アニメ関係の賞を総ナメした作品だが、俺はアメリカのアニメ…ディズニーやピクサーのアニメは好きではない。人間がまるでゴムでできたようにプルプルして伸び縮みする感じはどーも違和感がある。
ネットフリックスで「スパイダーマン スパイダーバース」が公開されたので見た。
ナルホド、これはちょっと新しい感じがする。
予告編はおとなしいが、だんだん画面はド派手になってくる。
この感じ…押井守「イノセンス」で冒頭、街の夜景が異常にキレイで、あ~アニメがなんか新しい感じになったなぁと感心したのを思い出したが、その時の経験に似た、というよりもさらに新奇性をスパイダーマンに感じた。
アメコミをそのままアニメにしたらこんな感じだろう、という、日本のアニメでもマンガでもピクサーでもない、ポップなイラストをアニメで動かす、という感じ。
以前に読んだ「読者ハ読ムナ」で、
「マンガはイラストになっては駄目だ。動きが無くなるから」
という指摘がある。
確かにそうで、アメコミはいわば決めポーズ集みたいなマンガ、イラスト集のカタマリみたいなマンガなんだけども、このアニメは、全てが決めポーズで構成されたアニメのように見える。そのデザインセンスは感心する。
一方、物語はまあ、どーでもいいかな。。
悪人がブラックホールを作って街を破壊しようとするのでスパイダーマンが止める、という話。

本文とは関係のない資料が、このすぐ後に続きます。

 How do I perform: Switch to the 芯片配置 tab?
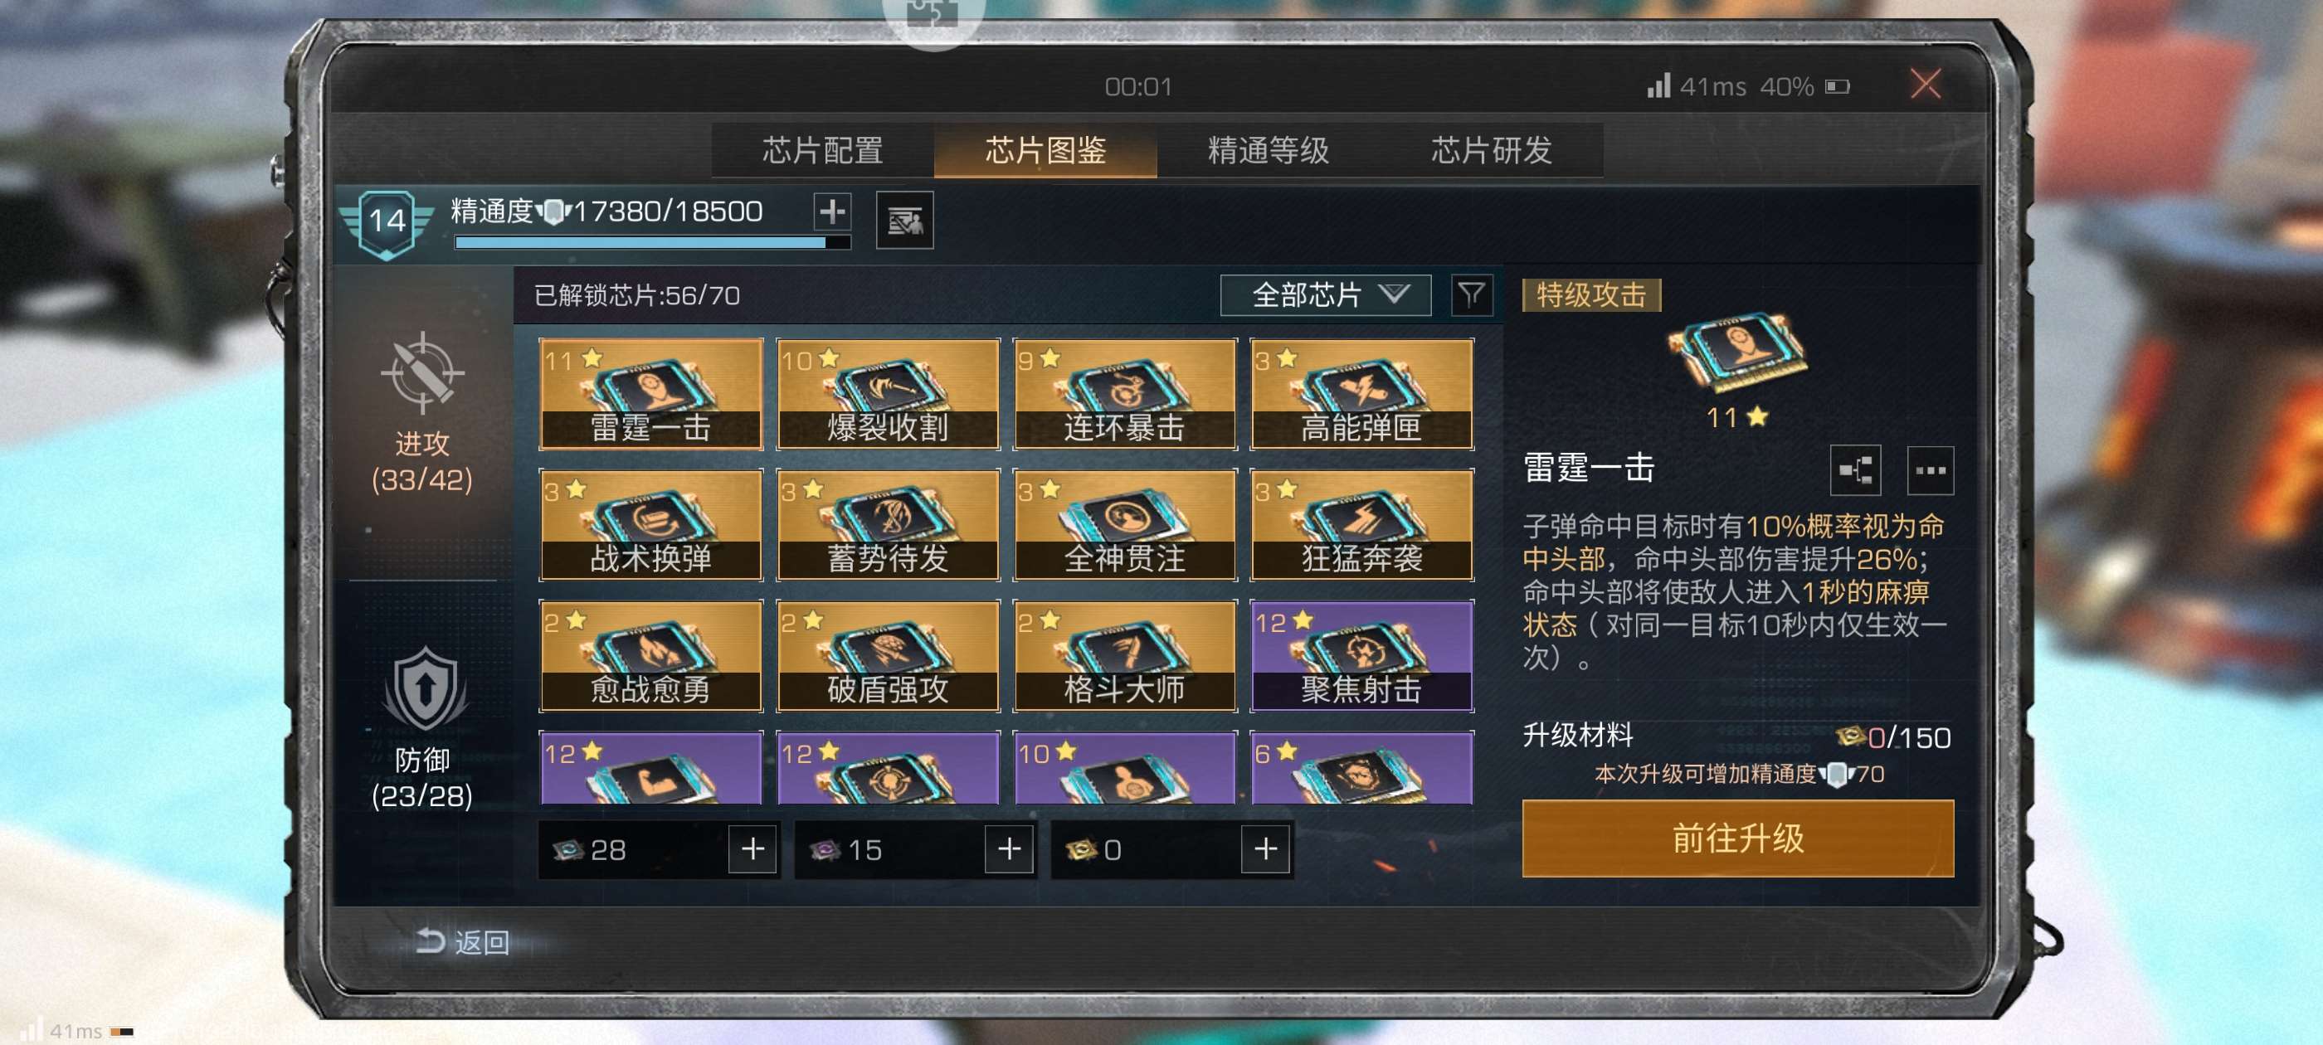(x=822, y=151)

物語のクライマックスは、大友克洋「AKIRA」と同じイメージで、ビックバン的なエネルギー体?の中で戦っててビルや電車が吹っ飛んでくるんだけども、これがまた抽象的なというか原色の派手派手しいデザインが次々と襲い掛かるような感じは新しい。あえて言うなら「2001年宇宙の旅」で最後に主人公がモノリスでトリップしたときの謎の抽象画を現代風に超過激にした感じと言えばいいのか…。
まあ、ラスト30分でも見ると面白いかも。
■「1917 命をかけた伝令」見る。
最後までワンカット、ず~っとカットを切らないという試みは「バードマン あるいは(無知がもたらす予期せぬ奇跡)」で先にあった。
しかし、この映画「バードマン」でカットを切らない必然性は何もなかったと思う。
今回の1971は、ワンカットに必然性がある。
主人公は、数時間前まで敵の前線基地だった場所を通過して、自軍の最前線まで伝令を届ける、という物語。
まず、目的がハッキリしている。んで、ず~っと主人公が映ってるので話は非常にわかりやすい。
舞台が塹壕戦というのもあって、そもそも極端に視界が狭い、とゆーのもワンカットのデメリット…周囲の状況がわかりにくいので窮屈に感じやすい…を消してる。
そこで、視聴者は主人公と一緒に、いつどこに敵がいるかもわからない場所をゆっくり進んでいく。
ある意味、1人称のゲーム画面のようにも思えるが、そこは圧倒的に画面がキレイなのでゲームっぽさはない。
この緊張感はなかなか面白いし、クライマックスのデカさにも感心した。